Year 6 student makes moving speech to Indigenous leaders

Trinity Grammar School, Sydney, Year 6 student Daniel Lok recently made an impassioned speech at Reconciliation Australia’s monthly staff meeting in Canberra.

The young student demonstrated understanding and empathy as he spoke about misconceptions in Australian history, and the relatively unknown history of genocide of Aboriginal and Torres Strait Islander peoples – the speech moving his audience to tears.

After reading a series of articles called The Killing Times, published in The Guardian, and discussing them with his family at home, Daniel decided it would fit the theme of “Did you know?” for his school’s Public Speaking competition.

The following week Lok and his classmates were due to visit Old Parliament House in Canberra, and when his teacher, Shannon O’Dwyer, realised the Reconciliation Australia offices were based in the same building, she contacted the organisation.

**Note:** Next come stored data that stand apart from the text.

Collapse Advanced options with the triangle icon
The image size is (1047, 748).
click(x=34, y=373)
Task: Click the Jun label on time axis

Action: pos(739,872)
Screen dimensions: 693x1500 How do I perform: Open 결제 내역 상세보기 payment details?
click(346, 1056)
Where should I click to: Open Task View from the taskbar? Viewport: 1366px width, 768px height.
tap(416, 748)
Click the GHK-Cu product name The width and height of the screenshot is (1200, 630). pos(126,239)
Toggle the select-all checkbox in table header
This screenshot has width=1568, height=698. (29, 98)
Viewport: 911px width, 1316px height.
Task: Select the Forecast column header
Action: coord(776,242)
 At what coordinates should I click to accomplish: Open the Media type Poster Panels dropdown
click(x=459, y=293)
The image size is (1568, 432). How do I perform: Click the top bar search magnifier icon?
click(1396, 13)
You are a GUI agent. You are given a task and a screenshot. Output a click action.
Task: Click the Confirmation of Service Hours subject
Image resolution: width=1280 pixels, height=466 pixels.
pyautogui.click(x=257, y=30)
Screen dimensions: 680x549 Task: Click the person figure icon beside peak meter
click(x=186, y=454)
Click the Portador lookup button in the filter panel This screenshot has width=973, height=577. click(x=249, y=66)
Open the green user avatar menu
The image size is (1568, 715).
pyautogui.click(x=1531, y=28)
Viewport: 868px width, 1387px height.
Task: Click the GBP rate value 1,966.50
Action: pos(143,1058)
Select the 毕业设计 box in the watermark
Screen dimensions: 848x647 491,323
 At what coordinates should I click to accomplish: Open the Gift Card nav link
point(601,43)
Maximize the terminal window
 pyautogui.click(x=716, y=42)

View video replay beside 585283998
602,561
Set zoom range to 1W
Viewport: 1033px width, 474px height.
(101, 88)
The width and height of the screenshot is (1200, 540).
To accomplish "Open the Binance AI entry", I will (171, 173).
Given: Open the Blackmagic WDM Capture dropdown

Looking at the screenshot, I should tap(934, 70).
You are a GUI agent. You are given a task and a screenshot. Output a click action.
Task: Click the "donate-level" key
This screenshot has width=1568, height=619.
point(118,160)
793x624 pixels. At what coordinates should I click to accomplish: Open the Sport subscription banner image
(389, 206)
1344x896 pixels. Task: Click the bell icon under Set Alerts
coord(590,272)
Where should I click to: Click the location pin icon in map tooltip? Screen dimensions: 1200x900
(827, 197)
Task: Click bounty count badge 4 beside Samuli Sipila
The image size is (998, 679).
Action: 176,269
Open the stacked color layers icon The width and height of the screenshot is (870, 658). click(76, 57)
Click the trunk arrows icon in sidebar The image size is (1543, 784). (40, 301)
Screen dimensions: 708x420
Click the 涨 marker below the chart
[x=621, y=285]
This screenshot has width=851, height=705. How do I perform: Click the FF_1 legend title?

“The intention was to find someone from Reconciliation Australia who could chat with Daniel or give him additional literature on this topic,” O’Dwyer said.

“The people I spoke to were very helpful and asked for a copy of the speech. To my surprise … and Daniel’s, he was invited to attend the monthly staff meeting and present his speech to the entire organisation.”

Lok chatted to Reconciliation Australia CEO, Karen Mundine, and answered some questions about his research process and why he thinks the issue is important.

“Lok was invited to close the meeting by reciting his speech which he did with great passion, bringing many of our staff to tears,” Mundine said.

“It is very heartening to see young people like Daniel taking up the cause of reconciliation.”

Lok was then presented with a badge, recognising him as a champion of reconciliation. He was also given some literature about the Narragunnawali program and learnt how he can continue to work toward reconciliation by creating a Reconciliation Action Plan when he returns to school.

“It was an honour to sit in a real meeting and talk to people who think like me, that we have to acknowledge this part of history. I really enjoyed meeting the people at Reconciliation Australia,” Lok said.

“There was an emotion of sadness but also happiness and hope in the room, because these people work really hard for reconciliation every day. I think they knew that I was trying to help by recognising these events.”